A: The honeycomb framework was a simple functional framework which helped people to understand how, back in 2010, social media platforms varied and evolved over time to do different things. Facebook was originally just a photo-sharing and ranking application, and now we can use it for messaging, dating, promotion, selling, forming groups, and all sorts of things. It relies on user-generated content, where users are sharing content and opinions to appeal to other humans, but also causing addiction, misinformation, privacy issues, and cyberbullying.

At the moment, we engage with these platforms using keyboards, cameras, microphones and GPS. There will come a point when we are engaging with them in augmented and virtual reality ways, resulting in different ‘metaverse realms’ for distinct, immersive user interaction and value creation. We will be wearing or even embedding technology in our bodies to allow us to immerse ourselves in a metaverse realm. The realm will track our body and facial movements and record our heart rates as we explore and engage in the realm. It will be listening to the tone and inclination of our voice and learning when we are happy, when we are annoyed.

Q: My questions have really only scratched the surface of your work, so there’s a lot we haven’t touched on. What papers or other research that we haven’t discussed do you want to highlight as particularly interesting or timely?
A: I’m doing an interesting project where… we study chief information officers (CIOs) and their approach to cybersecurity. We interviewed them, and asked them to complete a survey, and found the presence of ‘illusory superiority’ which is a decision-making bias in which people overestimate their own abilities, skills, or qualities relative to those of their peers, regardless of their actual competence level.

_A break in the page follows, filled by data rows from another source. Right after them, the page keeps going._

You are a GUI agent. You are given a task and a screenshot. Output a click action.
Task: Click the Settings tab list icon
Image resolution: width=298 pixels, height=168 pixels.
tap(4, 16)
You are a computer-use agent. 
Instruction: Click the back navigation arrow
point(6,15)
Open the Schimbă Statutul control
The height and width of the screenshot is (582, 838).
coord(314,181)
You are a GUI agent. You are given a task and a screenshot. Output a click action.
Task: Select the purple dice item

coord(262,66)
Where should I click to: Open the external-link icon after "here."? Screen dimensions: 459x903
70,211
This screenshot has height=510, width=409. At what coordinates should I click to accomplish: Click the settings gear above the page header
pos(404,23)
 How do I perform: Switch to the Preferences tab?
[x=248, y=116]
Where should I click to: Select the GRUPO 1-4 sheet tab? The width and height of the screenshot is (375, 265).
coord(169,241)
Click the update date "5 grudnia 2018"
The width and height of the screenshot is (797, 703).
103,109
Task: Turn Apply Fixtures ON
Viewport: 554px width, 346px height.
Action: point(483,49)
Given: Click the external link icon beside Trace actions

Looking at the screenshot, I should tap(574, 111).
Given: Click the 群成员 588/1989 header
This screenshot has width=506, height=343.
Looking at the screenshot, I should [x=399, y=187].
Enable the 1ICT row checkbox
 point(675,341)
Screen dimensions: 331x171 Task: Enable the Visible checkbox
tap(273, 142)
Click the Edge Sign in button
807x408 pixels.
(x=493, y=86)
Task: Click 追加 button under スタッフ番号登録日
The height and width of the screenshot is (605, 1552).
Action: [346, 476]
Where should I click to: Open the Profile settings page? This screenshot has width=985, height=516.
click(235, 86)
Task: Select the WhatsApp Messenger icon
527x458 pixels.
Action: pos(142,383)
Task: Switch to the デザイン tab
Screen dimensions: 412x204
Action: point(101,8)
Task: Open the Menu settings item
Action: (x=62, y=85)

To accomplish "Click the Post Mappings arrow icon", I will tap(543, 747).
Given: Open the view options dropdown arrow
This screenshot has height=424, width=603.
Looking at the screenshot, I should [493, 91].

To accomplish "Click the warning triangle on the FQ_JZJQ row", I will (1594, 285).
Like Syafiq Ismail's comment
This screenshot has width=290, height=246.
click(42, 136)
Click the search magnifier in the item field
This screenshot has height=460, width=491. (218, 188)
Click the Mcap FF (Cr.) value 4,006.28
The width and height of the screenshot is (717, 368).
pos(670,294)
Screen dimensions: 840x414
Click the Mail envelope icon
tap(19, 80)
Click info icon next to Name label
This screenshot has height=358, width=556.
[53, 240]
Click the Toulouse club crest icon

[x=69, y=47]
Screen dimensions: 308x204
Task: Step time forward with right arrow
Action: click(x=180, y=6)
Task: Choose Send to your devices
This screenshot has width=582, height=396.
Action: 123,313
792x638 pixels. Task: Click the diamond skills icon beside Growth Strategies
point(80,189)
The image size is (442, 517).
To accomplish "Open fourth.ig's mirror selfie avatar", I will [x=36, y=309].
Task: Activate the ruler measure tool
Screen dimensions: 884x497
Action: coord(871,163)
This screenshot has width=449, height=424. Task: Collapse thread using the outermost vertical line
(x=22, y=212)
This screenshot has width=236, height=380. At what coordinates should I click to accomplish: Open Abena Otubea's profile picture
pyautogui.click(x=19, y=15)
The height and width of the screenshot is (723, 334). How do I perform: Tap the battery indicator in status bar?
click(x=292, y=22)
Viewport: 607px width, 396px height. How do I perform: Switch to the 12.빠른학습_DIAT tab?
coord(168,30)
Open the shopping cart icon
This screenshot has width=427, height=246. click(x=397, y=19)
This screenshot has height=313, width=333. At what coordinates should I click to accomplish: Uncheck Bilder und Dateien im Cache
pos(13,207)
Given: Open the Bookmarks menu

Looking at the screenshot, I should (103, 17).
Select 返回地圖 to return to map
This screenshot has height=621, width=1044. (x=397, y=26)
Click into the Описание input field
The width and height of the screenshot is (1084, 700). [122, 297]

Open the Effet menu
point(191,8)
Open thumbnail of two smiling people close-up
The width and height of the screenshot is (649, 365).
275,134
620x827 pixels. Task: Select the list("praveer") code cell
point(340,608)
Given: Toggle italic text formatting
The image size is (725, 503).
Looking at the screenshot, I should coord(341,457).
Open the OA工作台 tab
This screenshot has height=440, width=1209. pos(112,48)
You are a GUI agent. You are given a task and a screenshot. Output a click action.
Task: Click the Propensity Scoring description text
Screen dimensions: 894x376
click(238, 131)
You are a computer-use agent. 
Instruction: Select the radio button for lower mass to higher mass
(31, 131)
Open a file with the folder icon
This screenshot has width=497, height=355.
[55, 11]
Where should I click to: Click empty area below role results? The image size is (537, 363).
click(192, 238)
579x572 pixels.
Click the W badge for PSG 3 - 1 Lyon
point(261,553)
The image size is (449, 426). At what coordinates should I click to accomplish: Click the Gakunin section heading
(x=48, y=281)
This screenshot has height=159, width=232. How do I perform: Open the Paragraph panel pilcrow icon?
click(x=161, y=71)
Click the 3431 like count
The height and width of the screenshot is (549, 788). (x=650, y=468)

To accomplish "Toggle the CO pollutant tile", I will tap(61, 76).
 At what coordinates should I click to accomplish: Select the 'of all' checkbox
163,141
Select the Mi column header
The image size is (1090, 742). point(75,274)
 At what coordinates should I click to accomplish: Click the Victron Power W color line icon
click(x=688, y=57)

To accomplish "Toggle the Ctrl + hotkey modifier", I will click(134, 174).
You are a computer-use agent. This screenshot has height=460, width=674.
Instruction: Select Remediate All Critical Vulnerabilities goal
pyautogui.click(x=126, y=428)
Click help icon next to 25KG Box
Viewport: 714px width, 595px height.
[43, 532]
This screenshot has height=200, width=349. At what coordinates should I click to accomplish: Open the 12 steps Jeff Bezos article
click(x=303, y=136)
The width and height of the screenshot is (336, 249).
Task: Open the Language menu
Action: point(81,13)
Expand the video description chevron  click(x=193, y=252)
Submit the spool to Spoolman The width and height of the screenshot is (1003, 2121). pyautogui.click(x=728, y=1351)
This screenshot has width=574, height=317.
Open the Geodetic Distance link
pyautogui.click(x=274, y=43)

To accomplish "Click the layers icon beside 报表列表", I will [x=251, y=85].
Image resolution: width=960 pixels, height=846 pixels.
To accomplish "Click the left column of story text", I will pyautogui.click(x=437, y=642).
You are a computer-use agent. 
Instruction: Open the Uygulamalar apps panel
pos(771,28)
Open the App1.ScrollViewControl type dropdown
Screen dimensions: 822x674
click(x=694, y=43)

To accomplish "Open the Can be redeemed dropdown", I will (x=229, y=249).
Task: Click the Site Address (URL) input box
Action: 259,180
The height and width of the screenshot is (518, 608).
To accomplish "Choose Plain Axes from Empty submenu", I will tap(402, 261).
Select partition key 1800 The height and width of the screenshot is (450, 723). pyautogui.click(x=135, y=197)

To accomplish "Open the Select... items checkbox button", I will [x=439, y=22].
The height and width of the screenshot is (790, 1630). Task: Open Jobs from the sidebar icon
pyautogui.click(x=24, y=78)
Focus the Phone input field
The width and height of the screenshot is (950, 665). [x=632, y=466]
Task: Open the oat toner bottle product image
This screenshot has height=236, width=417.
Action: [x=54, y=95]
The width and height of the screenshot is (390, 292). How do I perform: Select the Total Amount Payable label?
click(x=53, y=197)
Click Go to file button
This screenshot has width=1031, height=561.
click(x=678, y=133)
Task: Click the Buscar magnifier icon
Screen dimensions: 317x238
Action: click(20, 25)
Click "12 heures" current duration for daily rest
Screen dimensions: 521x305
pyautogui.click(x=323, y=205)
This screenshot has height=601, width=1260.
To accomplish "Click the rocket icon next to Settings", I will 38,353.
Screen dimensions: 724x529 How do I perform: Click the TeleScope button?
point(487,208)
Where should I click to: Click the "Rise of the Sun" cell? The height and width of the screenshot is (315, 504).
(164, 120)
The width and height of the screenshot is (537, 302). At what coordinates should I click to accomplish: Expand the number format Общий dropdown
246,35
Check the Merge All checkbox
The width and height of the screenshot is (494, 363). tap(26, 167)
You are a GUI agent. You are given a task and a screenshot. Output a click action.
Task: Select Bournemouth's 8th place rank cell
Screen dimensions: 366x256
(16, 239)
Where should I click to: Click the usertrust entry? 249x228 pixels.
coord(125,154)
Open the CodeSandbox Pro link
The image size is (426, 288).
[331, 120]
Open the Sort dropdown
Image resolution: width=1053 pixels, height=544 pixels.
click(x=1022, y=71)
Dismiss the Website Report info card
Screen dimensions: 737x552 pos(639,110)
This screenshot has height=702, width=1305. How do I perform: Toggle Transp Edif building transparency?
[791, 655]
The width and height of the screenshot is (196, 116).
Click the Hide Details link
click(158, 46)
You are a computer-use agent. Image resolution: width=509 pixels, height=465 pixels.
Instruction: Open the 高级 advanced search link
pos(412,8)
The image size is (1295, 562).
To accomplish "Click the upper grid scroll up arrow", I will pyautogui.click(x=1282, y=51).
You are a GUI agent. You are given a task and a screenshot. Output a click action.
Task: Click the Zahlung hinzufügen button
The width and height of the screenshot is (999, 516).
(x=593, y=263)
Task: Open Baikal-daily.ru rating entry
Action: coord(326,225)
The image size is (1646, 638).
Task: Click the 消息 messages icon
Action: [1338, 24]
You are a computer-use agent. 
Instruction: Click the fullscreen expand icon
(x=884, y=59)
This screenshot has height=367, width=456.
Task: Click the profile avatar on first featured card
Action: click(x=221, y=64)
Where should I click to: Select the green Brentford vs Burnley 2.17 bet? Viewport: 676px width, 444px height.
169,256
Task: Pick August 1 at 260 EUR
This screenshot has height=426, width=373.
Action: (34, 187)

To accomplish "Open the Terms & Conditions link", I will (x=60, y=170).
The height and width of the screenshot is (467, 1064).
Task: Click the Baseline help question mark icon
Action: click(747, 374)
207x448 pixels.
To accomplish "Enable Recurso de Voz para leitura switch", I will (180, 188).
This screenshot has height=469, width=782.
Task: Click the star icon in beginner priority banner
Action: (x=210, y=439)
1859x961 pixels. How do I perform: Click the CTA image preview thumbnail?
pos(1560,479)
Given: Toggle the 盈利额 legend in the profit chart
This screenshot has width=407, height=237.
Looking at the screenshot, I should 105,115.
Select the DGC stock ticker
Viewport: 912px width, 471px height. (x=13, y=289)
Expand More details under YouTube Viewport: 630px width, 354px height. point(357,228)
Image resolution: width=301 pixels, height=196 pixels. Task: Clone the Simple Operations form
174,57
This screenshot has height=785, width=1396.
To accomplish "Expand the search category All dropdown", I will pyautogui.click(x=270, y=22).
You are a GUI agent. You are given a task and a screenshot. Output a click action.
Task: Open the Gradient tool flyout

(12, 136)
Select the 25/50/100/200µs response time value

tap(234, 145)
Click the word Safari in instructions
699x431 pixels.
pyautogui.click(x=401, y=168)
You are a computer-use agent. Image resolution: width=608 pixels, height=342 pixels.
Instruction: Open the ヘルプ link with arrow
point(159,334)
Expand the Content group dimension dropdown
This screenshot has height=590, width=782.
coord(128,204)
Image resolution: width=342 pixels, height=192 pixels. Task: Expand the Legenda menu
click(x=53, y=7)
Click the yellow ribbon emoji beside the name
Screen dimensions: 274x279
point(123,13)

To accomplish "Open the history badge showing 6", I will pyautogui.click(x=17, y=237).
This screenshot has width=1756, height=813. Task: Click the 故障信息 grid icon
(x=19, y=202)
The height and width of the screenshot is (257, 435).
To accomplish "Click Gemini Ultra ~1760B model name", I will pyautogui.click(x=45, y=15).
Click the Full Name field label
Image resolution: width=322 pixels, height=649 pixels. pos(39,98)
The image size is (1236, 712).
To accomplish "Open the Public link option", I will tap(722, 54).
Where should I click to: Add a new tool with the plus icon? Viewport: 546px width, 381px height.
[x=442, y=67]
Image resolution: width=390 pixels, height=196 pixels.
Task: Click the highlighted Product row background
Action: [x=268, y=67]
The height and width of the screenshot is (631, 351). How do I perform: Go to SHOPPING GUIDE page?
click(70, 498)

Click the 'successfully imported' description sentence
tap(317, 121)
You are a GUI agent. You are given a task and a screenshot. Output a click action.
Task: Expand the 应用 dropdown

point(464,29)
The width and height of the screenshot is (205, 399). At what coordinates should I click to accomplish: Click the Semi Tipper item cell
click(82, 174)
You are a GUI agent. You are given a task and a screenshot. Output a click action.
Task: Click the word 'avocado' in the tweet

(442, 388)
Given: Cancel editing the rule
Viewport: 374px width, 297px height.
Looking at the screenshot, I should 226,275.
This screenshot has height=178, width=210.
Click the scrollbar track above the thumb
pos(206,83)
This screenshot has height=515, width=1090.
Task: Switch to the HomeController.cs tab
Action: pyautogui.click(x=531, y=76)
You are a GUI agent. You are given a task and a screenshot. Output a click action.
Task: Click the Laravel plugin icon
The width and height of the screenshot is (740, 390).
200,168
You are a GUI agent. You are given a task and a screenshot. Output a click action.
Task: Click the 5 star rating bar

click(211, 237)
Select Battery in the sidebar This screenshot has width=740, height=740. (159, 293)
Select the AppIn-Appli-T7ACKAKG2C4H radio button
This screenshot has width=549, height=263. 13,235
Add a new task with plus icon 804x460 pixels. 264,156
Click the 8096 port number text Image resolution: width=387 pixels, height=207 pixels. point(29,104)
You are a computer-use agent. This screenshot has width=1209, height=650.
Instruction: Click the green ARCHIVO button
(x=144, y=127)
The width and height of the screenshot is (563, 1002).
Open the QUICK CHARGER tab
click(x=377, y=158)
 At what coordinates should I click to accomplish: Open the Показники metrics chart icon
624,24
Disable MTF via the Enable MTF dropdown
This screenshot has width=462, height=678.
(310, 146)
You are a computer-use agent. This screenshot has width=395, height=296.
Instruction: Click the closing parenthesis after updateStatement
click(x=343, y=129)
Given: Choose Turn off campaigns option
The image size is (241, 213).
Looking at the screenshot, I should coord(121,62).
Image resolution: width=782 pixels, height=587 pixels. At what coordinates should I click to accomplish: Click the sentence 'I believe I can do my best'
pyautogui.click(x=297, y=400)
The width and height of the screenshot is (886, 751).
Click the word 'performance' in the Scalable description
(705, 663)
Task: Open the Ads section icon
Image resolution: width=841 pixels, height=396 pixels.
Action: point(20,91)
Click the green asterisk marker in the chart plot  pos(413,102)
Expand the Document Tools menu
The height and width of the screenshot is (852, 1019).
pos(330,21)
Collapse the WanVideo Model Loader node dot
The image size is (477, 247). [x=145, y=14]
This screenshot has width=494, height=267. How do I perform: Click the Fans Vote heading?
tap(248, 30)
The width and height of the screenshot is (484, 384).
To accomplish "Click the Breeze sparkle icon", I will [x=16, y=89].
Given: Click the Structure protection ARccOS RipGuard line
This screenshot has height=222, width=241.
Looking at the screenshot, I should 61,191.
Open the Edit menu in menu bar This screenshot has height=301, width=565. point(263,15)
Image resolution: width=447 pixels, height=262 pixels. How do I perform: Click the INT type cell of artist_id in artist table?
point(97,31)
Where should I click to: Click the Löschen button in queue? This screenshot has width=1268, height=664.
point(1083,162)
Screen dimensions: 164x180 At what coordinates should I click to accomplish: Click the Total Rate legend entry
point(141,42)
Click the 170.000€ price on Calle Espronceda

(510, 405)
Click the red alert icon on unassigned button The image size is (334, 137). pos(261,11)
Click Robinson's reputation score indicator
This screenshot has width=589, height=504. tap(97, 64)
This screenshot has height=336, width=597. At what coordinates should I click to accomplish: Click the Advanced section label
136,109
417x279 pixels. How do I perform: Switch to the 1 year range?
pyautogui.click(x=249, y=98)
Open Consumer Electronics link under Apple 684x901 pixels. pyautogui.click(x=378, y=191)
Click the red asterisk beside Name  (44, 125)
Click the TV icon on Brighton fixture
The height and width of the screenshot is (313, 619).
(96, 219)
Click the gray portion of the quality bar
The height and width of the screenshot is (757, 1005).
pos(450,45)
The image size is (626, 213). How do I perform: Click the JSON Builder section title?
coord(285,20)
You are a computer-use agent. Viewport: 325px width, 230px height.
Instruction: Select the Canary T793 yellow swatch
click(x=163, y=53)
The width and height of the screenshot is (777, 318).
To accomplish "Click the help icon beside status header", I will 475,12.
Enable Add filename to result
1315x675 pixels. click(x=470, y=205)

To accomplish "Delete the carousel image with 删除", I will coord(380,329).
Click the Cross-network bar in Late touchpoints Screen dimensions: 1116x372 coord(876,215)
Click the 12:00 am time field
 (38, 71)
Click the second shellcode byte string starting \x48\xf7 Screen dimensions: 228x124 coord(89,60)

We then presented the same interview and survey questions to different large language models and asked them to be CIOs, and found that they provided very similar answers to human CIOs and also exhibited illusory superiority. This means that large language models can mimic nuanced human behaviors, including cognitive biases like illusory superiority, suggesting they could sometimes replace humans in interview and survey-based research. This could make studies faster, cheaper, and more accessible globally, but raises concerns about response homogenization, probabilistic and unpredictable outputs, and diminished human roles in research.

Q: What do you think SSRN contributes to the world of modern research and scholarship?

A: It makes it more open, more accessible, and more real-time. I think that the original vision of SSRN, with accessibility and openness in providing that information, has a valuable mission, which I’ve been happy to participate in. I read papers on SSRN, which are released early and not yet available via the publishers’ paywalls, and I share as much of my work as possible so that it’s accessible.


More About Ian McCarthy

Ian McCarthy is the W.J. VanDusen Professor of Innovation and Operations Management at Simon Fraser University (SFU) and a Professor at the Center in Leadership, Innovation and Organisation (CLIO) at Luiss University. He came to SFU from the University of Warwick, England where he was a Reader and Head of the Organizational Systems Strategy Unit. He worked for several years as a manufacturing engineer before earning his Ph.D. in operations strategy from the University of Sheffield. He was also a Fulbright Scholar at the Georgia Institute of Technology, studying the impacts of university innovation on local and national economies. He studies and teaches operations management, innovation management, change management, social media, creative consumers and the world of management education and has published well-cited articles about these subjects.